Etnik grupların devletler ile çatışma yaşamaya başladığı dönemde özgürlük, milliyetçilik, self determinasyon, bağımsızlık ve demokrasi gibi fikirler ivme kazanmıştır. Bu fikirler etnik grupları etkilemiş ve ayrım daha belirgin bir şekilde ortaya çıkmaya başlamıştır (Sancaktar, 2012; 7-10). Kimlik krizleri ve çatışmalar yaşanmaya başlamıştır.

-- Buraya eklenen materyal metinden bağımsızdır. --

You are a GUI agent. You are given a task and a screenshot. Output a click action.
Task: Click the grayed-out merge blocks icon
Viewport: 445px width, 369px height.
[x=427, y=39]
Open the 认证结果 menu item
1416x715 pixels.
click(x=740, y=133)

Etnik grupların siyasi bir amaç için bir araya gelmesi, dil, din ve eğitim gibi konularda eşit yasal haklara sahip olması (ya da olmak istemeleri) ve belli bir toprak üstünde yaşamak istemeleri etnik grupları millet yapan özelliklerdendir (Smith, 1991: 14). Diğer bir ifadeyle Steve Fenton’un da belirttiği gibi etnik gruplar bir devlet/ siyasi özerkliğe sahip ya da sahip olma çabasında olduğu zaman millet olurlar (Fenton, 2003: 52-53). Böylelikle etnik kimlik sosyal olduğu kadar siyasi bir anlama da sahip olmuştur. Etnik kimlik millet kavramının ve milliyetçiliğin şekillenmesinde ve oluşumunda önemli bir işleve sahip olduğu düşünülebilir.

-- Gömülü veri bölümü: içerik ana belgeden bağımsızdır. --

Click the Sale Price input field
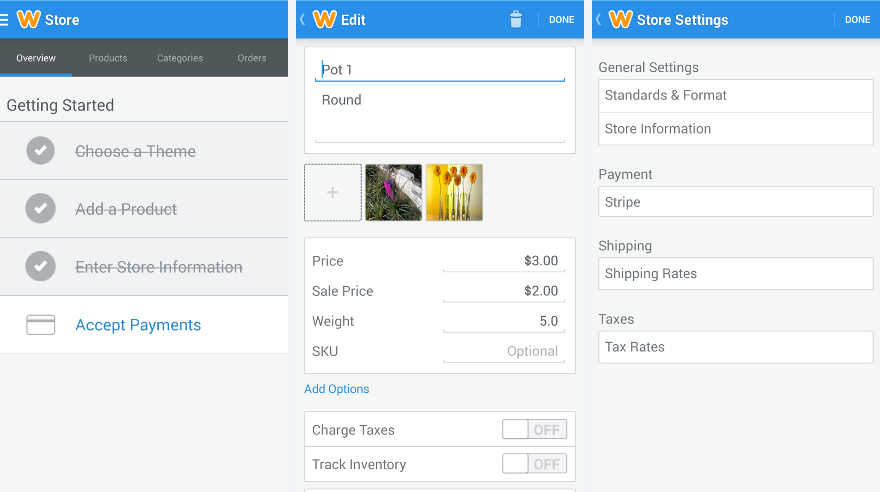The width and height of the screenshot is (880, 492). (x=503, y=291)
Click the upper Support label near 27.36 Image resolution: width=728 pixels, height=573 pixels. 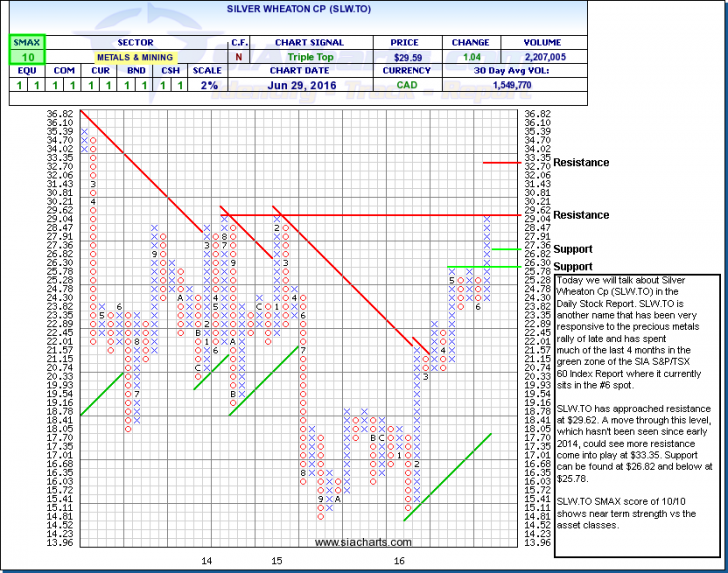(574, 249)
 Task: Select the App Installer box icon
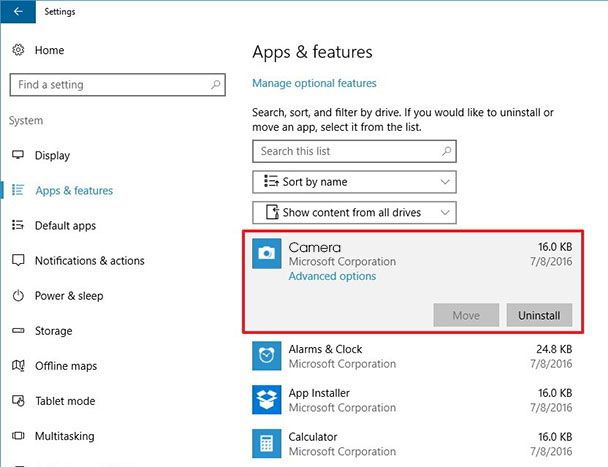(267, 400)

Kimlikler ve aidiyetlerden bahsederken etnik grupların yanı sıra millet de önemli bir yere sahip olmuştur. Etnik grup ile millet arasında farklılıklar olmasına rağmen çoğu zaman birbiri yerine kullanılmış ya da karıştırılmıştır. Bunun yanı sıra millet kavramı için de pek çok bilim insanı ve araştırmacı farklı tanımlar ortaya

5 atmıştır. Etnisite nedir/ne değildir konusunda bir tanımlama yapmak için uğraşmaktadırlar. Keskin bir ayrım yapmak mümkün olmasa da her iki olgunun da belirli özelliklerinin varlığı üzerinden tanımlamalar yapılmıştır ve oldukça çeşitlidir.

Bu çalışmada millet ve milliyetçiliğin oluşumu modern olgular olarak ele alınmıştır.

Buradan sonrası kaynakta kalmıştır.